PERKINS: I think ebooks should be affordable, and that if they are too high they will encourage pirating. I think the print world needs to get rid of “reserve against returns”, which is an antiquated system that makes the publisher and the author a lender to the book seller. I think books are entertainment, and they must learn to complete with DVDs and games and music, all of which needs to be affordable. So a new blockbuster book should be $20, an ebook $10 and a mass market/backlist $5, IMHO.
VENTRELLA: What is your background? In other words, how did you get to become a literary agent?
PERKINS: I was journalist. I was the publisher of a neighborhood newspaper in Upper Manhattan with a degree in journalism from NYU. I became an agent becuse I wanted to sell both fiction and nonficiton, but I have always been an editorial agent (I fix the books before they go out and I often come up with ideas for my authors). I’ve also written four books and edited 15 anthologies. And I teach writing/editing at NYU.
VENTRELLA: As a literary agent, what do you see as the biggest mistake new authors make?
PERKINS: They are too eager to get published. They don’t work on their craft. They have fantasies about the marketplace that are no longer real.
VENTRELLA: How do you deal with receiving work that you think is well written but to which you don’t think the market wants?
PERKINS: I’ll tell them just that and tell them what’s selling, and if they want to rework something, fine. Otherwise put it in the trunk and get me something commercial.

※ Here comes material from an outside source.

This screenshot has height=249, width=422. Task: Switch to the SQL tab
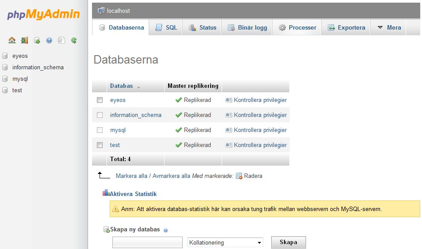[x=166, y=27]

VENTRELLA: What’s the best way for a new writer to find a literary agent who likes their genre and style of writing?
PERKINS: Get WRITER’S DIGEST’S GUIDE TO LITERARY AGENTS or Jeff Herman’s and go through the book with a marker, making a list of all the agents who sell what you’ve written. Then email the top five, wait a week, and go on to the next five, etc. You can also join Publisher’s Lunch and look up agent sales for the past three months to see who has sold something that sounds like what you are writing. Then send a query letter that starts: “I read on Publisher’s Lunch that you recently sold a….”
VENTRELLA: And finally, who are your favorite authors? Who do you like to read, and why?
PERKINS: My three favorite books are 1984, ALICE IN WONDERLAND and DRACULA, and I would say GONE WITH THE WIND is my fourth. I love Stephen King (am reading UNDER THE DOME now). I especially loved SALEM’S LOT because it was DRACULA set in America and he deftly portrayed the death of a small town. I think MISERY is his finest book — brilliantly crafted. I also love Peter Straub, who has mastered the art of telling a story like the peeling of an onion. He always amazes me.